- [Problem statement] Each line that contains "computer" needs to be copied from the listing.

[Opening Provided entries section]

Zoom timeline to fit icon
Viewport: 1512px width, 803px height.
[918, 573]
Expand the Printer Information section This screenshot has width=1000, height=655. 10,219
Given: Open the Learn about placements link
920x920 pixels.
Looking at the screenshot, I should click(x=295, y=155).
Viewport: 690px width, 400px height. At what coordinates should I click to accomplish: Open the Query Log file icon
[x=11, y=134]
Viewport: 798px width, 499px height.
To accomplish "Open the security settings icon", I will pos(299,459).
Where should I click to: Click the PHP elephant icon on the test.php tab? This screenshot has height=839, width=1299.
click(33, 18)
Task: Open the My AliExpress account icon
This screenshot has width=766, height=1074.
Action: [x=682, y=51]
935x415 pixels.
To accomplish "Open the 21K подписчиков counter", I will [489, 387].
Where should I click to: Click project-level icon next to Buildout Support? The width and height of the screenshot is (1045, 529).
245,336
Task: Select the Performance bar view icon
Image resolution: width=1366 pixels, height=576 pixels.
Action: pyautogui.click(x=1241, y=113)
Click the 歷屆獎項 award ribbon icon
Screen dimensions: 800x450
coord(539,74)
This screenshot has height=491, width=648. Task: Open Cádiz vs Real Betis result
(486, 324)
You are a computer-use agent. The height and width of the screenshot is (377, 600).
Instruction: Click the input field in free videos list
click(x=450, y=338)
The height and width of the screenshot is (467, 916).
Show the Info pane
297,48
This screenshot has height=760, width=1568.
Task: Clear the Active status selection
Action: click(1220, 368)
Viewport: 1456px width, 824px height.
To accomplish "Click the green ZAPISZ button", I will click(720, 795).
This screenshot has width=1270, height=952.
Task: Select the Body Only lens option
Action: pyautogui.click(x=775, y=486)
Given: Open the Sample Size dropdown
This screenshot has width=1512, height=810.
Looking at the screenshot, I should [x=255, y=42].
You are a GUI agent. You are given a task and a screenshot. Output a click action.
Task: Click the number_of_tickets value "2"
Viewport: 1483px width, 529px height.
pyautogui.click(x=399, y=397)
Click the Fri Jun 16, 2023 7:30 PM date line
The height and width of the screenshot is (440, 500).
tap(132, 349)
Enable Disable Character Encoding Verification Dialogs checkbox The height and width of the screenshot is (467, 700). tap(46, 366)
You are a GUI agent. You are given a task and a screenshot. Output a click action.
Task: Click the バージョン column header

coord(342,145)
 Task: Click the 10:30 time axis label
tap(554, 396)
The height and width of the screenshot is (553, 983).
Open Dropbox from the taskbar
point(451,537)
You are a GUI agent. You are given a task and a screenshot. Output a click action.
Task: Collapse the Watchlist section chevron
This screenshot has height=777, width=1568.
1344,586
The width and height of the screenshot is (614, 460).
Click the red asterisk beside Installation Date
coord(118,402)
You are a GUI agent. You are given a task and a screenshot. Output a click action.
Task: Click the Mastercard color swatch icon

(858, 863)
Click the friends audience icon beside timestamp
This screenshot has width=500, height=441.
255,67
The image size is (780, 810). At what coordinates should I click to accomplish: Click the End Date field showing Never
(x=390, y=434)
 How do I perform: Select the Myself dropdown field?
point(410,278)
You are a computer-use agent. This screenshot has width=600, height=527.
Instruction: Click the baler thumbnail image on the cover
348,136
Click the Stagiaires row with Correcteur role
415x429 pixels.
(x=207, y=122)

[Closing Provided entries section]

- [Answer space]
You are a computer-use agent. The height and width of the screenshot is (377, 600).
You are a computer-use agent. This screenshot has width=600, height=527.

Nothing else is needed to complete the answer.